Dirigé par le Pr. Mohammed Chakib TAZI, le CREDIF s’impose comme un pôle d’excellence dans l’étude des mutations éducatives et culturelles, explorant avec rigueur les interfaces entre enseignement, médiation culturelle et innovations pédagogiques, et témoignant d’une ambition claire : repenser l’école à l’aune des défis contemporains.
Les conférences inaugurales, portées par des figures éminentes telles que le Pr. Jean-Marie Barbier (CNAM) et la Pr. Isabelle Vinatier (CREN Nantes), ont posé les jalons d’une réflexion exigeante, soulignant la nécessité d’une formation ancrée dans l’analyse des pratiques, loin des dogmes pédagogiques figés, tandis que les sept axes thématiques ont permis de disséquer les défis de la professionnalisation enseignante sous divers angles, suscitant des débats nourris et illustrant la vitalité de la recherche en éducation au Maroc et au-delà.

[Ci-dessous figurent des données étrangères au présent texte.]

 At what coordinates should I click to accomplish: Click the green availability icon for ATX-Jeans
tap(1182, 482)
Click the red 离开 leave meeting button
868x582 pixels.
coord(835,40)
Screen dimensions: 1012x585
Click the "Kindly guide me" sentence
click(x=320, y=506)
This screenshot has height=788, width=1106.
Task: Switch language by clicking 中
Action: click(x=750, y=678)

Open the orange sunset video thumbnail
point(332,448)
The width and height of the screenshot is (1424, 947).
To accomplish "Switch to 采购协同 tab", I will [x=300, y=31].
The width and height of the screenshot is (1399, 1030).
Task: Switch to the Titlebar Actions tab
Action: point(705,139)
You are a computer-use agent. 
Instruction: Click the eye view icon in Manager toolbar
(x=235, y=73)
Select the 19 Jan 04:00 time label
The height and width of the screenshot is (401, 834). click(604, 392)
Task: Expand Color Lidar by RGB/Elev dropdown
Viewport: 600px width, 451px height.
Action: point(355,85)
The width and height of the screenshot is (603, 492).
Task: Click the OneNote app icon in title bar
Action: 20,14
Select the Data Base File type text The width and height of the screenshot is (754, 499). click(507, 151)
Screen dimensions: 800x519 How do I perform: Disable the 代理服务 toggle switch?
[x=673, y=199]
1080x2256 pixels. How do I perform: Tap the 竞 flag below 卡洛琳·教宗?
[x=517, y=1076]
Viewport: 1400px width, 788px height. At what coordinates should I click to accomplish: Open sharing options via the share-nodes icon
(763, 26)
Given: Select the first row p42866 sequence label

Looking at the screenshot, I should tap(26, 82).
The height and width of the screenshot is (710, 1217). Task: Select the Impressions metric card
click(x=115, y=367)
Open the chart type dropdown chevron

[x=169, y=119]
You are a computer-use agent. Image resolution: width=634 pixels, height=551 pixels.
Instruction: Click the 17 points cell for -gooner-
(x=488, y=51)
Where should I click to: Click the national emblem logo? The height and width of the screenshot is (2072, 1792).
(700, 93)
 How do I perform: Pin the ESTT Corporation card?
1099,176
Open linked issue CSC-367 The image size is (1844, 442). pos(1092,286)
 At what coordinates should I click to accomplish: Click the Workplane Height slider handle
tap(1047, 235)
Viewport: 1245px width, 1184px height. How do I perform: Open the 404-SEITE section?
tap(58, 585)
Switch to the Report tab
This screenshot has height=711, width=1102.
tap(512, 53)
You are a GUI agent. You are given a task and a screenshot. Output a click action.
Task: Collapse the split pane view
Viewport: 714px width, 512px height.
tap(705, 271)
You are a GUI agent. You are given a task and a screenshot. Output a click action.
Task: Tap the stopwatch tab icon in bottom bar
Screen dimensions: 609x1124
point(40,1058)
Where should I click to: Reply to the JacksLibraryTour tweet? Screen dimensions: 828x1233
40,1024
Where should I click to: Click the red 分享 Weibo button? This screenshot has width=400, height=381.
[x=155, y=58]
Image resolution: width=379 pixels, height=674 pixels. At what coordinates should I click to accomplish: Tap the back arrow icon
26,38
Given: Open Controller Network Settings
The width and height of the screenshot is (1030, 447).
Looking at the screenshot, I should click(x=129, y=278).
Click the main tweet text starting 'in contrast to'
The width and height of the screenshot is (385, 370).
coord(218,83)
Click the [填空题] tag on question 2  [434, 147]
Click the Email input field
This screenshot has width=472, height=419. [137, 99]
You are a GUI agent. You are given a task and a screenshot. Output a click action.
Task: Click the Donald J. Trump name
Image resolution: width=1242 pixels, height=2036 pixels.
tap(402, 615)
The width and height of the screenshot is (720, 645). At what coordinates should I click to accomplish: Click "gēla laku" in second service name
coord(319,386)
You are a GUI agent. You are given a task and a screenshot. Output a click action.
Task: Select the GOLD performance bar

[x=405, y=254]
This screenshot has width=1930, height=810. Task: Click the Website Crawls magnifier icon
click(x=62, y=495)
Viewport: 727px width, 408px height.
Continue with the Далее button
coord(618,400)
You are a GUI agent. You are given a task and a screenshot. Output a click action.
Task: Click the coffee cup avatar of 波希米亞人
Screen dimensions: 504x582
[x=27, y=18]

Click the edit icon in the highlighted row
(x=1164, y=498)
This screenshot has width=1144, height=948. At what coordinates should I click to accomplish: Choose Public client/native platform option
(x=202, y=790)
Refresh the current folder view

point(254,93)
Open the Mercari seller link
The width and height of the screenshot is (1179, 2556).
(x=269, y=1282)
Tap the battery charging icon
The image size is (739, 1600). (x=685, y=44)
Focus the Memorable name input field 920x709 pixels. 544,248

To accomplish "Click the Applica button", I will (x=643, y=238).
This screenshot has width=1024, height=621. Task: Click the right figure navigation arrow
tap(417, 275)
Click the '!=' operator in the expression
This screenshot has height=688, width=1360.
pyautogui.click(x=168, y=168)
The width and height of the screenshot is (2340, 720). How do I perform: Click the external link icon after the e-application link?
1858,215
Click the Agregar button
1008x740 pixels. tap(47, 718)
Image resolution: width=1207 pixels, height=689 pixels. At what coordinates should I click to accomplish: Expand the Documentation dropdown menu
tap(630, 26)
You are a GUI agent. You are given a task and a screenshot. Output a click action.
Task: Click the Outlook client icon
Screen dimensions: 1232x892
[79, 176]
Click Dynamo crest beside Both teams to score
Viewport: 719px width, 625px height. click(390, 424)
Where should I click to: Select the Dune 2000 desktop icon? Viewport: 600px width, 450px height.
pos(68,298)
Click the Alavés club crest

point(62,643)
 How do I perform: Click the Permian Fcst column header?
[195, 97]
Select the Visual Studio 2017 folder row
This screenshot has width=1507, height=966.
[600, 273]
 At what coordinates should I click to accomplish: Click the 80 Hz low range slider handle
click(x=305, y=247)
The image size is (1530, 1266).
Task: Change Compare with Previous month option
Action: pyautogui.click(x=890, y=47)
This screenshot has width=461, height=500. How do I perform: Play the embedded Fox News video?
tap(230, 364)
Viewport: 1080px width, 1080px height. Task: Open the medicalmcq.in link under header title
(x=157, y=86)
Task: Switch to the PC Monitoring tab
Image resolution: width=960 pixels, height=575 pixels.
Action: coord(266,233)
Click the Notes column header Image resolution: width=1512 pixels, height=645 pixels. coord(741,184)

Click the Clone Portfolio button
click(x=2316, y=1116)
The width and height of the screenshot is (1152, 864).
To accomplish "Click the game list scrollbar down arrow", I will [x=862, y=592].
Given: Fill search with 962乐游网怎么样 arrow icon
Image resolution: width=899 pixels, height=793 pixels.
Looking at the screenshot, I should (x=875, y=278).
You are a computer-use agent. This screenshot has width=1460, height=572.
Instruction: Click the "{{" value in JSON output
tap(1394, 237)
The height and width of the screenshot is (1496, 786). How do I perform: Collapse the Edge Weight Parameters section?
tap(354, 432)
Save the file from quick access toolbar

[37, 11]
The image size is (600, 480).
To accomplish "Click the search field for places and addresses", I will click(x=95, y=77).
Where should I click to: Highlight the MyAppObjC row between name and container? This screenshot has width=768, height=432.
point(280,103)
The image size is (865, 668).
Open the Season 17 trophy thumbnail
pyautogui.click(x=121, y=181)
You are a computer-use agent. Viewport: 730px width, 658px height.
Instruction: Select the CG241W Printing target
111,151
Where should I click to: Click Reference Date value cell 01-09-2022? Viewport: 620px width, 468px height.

Le colloque a dressé un constat sans appel : l’école doit évoluer, et cette transformation passe par une refonte audacieuse des méthodes de formation enseignante, car les technologies éducatives s’imposent désormais comme des outils incontournables, mais leur intégration ne doit jamais se faire au détriment de la relation pédagogique, puisque enseigner reste avant tout un art de la transmission humaine. La formation initiale et continue gagnerait à s’ouvrir davantage aux approches interculturelles, afin de préparer les professeurs à la diversité des salles de classe modernes, tout en renforçant leur agilité face aux défis cognitifs et sociaux émergents, tandis que les CRMEF, véritables piliers de cette professionnalisation, doivent devenir des lieux d’expérimentation et d’échange, où théorie et pratique dialoguent sans cesse, car c’est dans ce va-et-vient que se construit l’expertise enseignante.
L’intelligence artificielle, si elle bouleverse les modes d’apprentissage, ne remplacera jamais le regard averti d’un éducateur sur les besoins spécifiques de ses élèves, mais elle peut, à condition d’être maîtrisée, libérer du temps pour l’essentiel : l’accompagnement personnalisé, la stimulation de l’esprit critique, la culture de la réflexivité, alors que les soft skills – écoute, adaptabilité, gestion des émotions – méritent d’occuper une place centrale dans les curricula, car l’enseignement ne se réduit pas à une somme de savoirs disciplinaires, mais repose sur une alchimie subtile entre savoir-être et savoir-faire.
En clôture, l’intervention de la Pr. Martine Dutoit (CNAM), sur « l’expérience en train de se faire », a offert une synthèse lumineuse des travaux, appelant à une « professionnalisation par la pratique accompagnée », prouvant ainsi une chose essentielle : la formation des enseignants ne saurait se contenter de recettes pédagogiques héritées du passé, car face à la révolution numérique, aux mutations socioculturelles et aux attentes croissantes des apprenants, elle doit se réinventer.
Grâce au CREDIF et à ses partenaires, Fès s’affirme une fois de plus comme un « laboratoire d’idées » où se dessine l’école de demain, mais reste maintenant à transformer ces réflexions en actions – car, comme le rappelait Jean-Marie Barbier, « enseigner n’est pas appliquer des théories, c’est inventer des pratiques », une leçon à méditer pour tous les acteurs du monde éducatif.